▸ Records for processing
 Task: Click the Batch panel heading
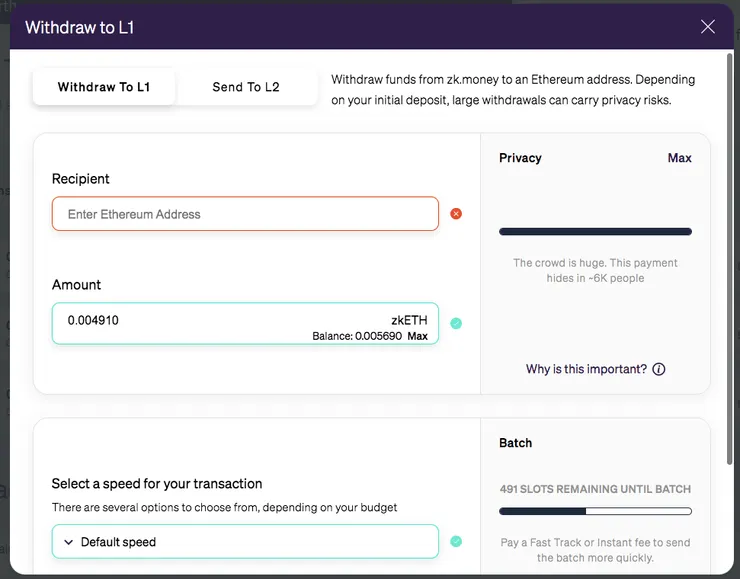pos(515,443)
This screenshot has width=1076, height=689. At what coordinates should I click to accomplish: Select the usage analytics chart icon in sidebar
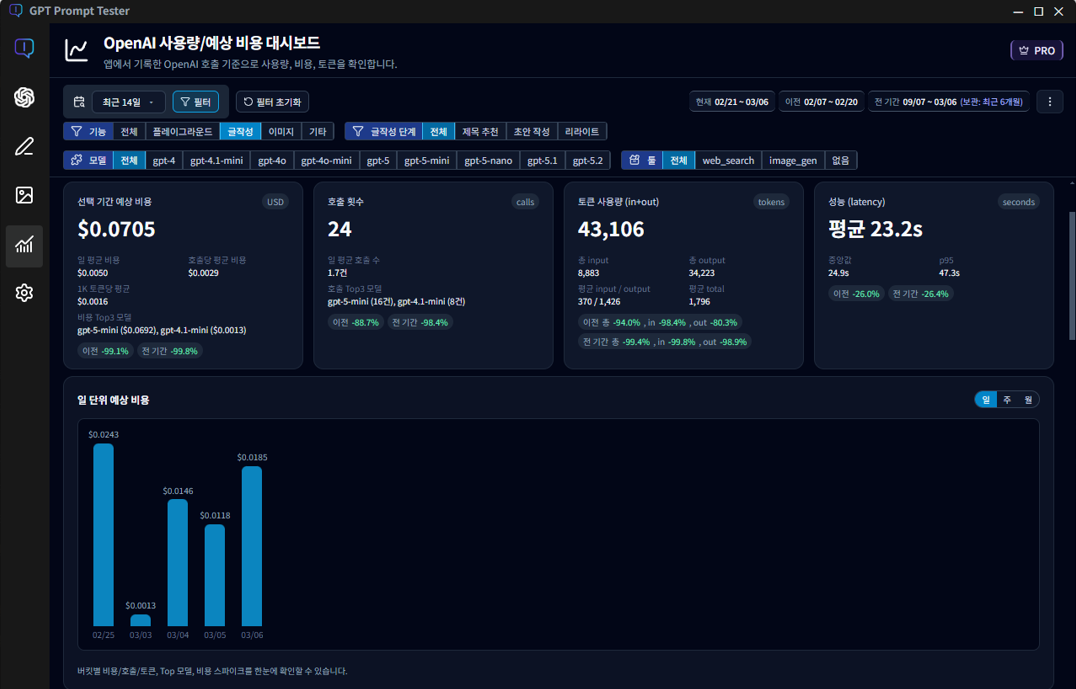(24, 245)
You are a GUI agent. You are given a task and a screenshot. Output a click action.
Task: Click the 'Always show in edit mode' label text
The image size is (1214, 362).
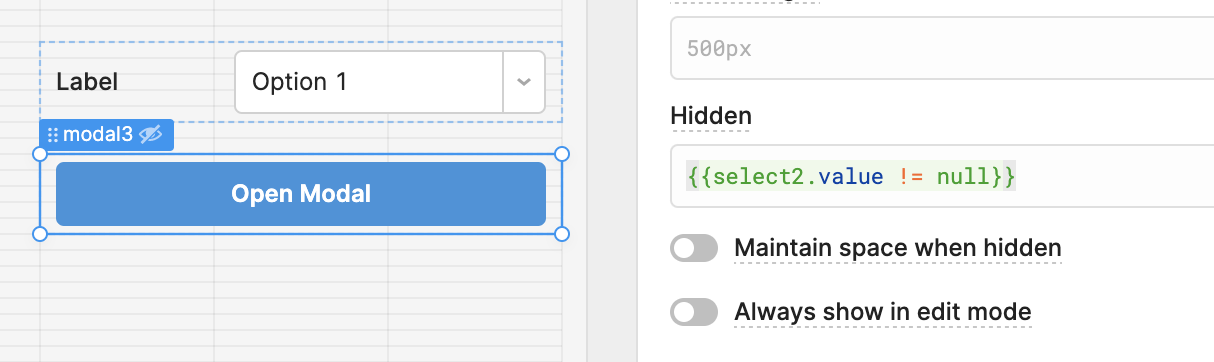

▸ Exercise
An acceptable answer holds exactly the lines from the one with "You are a GUI" through the end of the entries above, both ends kept, and no pictures at all.

▸ The completed task
You are a GUI agent. You are given a task and a screenshot. Output a click action.
Task: Click the 'Always show in edit mode' label text
The image size is (1214, 362).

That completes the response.